# The problem
Write out exactly the lines below that run from the one containing "Task: Click the No conditions pause area" through the one containing "Select the mobile", both included, with no other lines.

++++++

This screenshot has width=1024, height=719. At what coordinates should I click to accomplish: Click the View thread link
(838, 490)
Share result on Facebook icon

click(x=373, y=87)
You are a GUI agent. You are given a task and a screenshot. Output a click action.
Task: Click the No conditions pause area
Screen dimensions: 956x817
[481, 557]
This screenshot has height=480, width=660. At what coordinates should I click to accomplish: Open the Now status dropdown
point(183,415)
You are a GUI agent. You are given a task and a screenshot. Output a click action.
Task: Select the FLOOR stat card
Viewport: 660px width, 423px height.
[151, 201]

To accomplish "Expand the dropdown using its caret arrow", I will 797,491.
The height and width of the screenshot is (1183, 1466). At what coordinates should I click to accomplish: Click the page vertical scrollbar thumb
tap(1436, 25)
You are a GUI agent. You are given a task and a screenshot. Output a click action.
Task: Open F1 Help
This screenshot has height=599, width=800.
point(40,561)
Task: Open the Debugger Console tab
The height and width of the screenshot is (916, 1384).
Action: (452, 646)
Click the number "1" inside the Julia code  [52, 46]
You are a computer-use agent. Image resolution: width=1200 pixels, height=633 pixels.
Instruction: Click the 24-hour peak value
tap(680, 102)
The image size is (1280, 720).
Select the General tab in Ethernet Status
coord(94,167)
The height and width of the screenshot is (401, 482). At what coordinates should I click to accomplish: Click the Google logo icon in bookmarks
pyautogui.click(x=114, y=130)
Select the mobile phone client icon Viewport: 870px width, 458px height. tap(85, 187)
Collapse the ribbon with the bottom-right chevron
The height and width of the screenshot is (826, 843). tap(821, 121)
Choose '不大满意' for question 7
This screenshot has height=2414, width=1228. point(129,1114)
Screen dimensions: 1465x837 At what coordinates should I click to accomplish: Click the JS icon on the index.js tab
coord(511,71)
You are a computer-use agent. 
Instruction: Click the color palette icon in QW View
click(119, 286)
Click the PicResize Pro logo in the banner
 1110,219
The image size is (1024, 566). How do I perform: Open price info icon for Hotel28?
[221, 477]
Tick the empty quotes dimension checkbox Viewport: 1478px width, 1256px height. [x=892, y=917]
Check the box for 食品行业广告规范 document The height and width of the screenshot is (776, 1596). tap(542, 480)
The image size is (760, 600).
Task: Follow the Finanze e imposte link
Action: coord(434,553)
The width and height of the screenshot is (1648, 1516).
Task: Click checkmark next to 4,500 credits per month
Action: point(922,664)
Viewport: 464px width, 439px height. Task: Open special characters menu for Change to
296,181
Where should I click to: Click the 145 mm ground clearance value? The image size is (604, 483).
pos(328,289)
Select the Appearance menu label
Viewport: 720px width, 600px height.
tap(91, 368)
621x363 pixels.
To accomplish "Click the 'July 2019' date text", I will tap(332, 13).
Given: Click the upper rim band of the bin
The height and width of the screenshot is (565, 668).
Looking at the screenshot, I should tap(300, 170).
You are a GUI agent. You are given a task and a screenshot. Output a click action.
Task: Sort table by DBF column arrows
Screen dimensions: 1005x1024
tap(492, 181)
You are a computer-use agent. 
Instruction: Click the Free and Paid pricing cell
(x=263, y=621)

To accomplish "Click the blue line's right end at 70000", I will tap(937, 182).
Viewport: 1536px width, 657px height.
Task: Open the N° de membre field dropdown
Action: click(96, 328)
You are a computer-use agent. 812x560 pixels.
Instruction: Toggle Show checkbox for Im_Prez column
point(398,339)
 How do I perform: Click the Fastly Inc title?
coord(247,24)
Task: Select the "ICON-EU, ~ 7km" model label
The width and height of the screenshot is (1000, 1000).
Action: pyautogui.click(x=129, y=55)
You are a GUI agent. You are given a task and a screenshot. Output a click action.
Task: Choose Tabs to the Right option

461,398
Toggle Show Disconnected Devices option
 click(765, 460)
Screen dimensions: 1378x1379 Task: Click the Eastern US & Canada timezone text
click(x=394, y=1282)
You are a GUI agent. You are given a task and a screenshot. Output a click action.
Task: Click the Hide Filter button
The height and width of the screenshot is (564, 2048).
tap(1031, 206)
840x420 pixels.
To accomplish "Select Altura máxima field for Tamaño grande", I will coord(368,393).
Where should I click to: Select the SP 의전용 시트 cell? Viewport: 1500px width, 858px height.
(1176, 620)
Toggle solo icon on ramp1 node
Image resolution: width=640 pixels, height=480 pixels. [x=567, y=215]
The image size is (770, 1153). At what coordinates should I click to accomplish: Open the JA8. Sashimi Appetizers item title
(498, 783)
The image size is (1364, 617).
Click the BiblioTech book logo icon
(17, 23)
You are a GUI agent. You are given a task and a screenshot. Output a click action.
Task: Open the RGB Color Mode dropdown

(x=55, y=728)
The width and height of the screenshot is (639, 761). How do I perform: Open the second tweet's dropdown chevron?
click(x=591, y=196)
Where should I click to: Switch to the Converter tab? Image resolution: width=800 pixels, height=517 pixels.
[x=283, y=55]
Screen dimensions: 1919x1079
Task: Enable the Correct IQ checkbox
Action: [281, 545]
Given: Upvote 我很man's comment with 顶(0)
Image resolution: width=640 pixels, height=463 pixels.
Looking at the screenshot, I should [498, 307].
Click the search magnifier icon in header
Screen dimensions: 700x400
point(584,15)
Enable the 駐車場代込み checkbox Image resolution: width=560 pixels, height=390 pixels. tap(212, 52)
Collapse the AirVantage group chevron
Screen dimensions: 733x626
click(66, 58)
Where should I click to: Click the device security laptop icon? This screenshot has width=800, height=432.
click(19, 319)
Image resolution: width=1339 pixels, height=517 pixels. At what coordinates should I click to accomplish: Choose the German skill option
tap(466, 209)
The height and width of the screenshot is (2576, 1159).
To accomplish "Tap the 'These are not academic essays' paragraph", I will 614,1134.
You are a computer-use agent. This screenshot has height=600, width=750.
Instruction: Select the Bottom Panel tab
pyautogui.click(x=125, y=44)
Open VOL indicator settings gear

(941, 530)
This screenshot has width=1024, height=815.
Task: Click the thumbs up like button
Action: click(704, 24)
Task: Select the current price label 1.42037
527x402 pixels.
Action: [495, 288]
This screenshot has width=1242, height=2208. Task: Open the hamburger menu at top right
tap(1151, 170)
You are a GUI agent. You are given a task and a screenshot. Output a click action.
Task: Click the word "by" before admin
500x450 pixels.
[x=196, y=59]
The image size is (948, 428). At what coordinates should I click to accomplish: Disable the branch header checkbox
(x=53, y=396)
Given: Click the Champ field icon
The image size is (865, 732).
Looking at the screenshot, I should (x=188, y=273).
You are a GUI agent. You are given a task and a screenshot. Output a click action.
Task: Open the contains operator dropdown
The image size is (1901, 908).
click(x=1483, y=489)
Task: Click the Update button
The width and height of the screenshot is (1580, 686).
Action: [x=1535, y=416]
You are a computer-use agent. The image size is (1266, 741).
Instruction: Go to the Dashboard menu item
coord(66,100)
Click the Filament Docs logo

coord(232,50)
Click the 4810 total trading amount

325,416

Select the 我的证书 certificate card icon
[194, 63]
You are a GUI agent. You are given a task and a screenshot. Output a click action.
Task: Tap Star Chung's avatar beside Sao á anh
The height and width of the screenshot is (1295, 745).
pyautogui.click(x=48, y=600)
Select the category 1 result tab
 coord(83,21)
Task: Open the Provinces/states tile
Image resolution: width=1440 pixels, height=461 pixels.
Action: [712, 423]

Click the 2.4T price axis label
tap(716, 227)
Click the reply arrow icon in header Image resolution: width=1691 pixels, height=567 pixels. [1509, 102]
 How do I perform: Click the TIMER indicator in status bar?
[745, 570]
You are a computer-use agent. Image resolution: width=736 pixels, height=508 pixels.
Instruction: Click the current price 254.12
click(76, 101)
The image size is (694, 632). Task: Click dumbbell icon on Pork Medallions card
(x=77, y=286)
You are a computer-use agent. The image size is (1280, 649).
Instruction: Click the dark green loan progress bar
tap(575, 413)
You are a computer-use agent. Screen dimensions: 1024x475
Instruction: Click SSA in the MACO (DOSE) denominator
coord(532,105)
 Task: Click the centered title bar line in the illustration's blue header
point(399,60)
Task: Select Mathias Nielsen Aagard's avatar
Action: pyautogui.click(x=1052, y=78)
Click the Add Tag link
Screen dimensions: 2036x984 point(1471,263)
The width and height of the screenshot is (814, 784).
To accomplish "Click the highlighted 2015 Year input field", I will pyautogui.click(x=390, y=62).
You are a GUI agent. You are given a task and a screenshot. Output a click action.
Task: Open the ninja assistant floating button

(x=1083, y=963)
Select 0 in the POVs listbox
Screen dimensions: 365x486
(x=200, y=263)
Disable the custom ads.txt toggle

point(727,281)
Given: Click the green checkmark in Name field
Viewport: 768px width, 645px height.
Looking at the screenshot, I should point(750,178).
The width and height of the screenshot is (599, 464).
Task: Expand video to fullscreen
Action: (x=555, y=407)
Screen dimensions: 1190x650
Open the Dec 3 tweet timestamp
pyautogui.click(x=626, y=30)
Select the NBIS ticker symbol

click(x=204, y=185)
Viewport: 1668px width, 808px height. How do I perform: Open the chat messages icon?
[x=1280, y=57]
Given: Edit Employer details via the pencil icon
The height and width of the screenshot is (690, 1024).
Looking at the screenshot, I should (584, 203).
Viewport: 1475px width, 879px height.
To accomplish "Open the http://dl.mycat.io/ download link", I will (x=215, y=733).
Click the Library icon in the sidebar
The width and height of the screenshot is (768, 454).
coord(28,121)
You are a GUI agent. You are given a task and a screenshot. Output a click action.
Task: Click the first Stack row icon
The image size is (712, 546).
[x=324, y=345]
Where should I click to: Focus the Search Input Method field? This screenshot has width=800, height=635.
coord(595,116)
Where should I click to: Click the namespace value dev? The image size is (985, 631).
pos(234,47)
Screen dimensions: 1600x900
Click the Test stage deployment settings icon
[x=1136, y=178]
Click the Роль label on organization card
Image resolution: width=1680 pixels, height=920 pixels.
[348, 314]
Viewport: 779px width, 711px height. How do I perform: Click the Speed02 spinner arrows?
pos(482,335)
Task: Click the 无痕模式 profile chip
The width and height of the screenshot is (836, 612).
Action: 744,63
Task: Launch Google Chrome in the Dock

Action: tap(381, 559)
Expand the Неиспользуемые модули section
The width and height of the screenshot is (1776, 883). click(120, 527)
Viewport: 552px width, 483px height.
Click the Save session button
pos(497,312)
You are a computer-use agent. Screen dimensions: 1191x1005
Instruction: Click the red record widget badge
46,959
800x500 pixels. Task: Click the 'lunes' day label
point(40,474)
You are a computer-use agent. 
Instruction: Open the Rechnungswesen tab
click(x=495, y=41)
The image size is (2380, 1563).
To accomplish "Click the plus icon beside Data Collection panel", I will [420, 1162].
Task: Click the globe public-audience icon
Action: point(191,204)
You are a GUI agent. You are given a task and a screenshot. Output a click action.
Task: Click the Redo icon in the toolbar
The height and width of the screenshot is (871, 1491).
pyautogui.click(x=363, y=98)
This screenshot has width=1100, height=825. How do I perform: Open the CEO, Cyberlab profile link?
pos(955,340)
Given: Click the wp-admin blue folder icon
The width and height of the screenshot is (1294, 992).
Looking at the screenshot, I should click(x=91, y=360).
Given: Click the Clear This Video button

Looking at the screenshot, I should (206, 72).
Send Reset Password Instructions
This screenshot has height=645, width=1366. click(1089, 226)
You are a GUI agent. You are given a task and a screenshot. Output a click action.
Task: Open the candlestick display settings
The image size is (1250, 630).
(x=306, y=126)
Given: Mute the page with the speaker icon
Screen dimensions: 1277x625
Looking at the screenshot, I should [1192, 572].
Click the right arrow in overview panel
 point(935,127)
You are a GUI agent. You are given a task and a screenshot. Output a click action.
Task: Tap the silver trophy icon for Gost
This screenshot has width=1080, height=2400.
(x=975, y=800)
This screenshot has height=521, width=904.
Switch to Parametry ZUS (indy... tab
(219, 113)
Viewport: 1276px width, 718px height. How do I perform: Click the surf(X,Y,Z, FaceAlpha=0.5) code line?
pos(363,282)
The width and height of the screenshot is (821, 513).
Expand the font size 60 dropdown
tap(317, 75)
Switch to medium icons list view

++++++

# Exercise answer
Task: Click the No conditions pause area
Screen dimensions: 956x817
[481, 557]
This screenshot has height=480, width=660. At what coordinates should I click to accomplish: Open the Now status dropdown
point(183,415)
You are a GUI agent. You are given a task and a screenshot. Output a click action.
Task: Select the FLOOR stat card
Viewport: 660px width, 423px height.
[151, 201]

To accomplish "Expand the dropdown using its caret arrow", I will 797,491.
The height and width of the screenshot is (1183, 1466). At what coordinates should I click to accomplish: Click the page vertical scrollbar thumb
tap(1436, 25)
You are a GUI agent. You are given a task and a screenshot. Output a click action.
Task: Open F1 Help
This screenshot has height=599, width=800.
point(40,561)
Task: Open the Debugger Console tab
The height and width of the screenshot is (916, 1384).
Action: (452, 646)
Click the number "1" inside the Julia code  [52, 46]
You are a computer-use agent. Image resolution: width=1200 pixels, height=633 pixels.
Instruction: Click the 24-hour peak value
tap(680, 102)
The image size is (1280, 720).
Select the General tab in Ethernet Status
coord(94,167)
The height and width of the screenshot is (401, 482). At what coordinates should I click to accomplish: Click the Google logo icon in bookmarks
pyautogui.click(x=114, y=130)
Select the mobile phone client icon Viewport: 870px width, 458px height. tap(85, 187)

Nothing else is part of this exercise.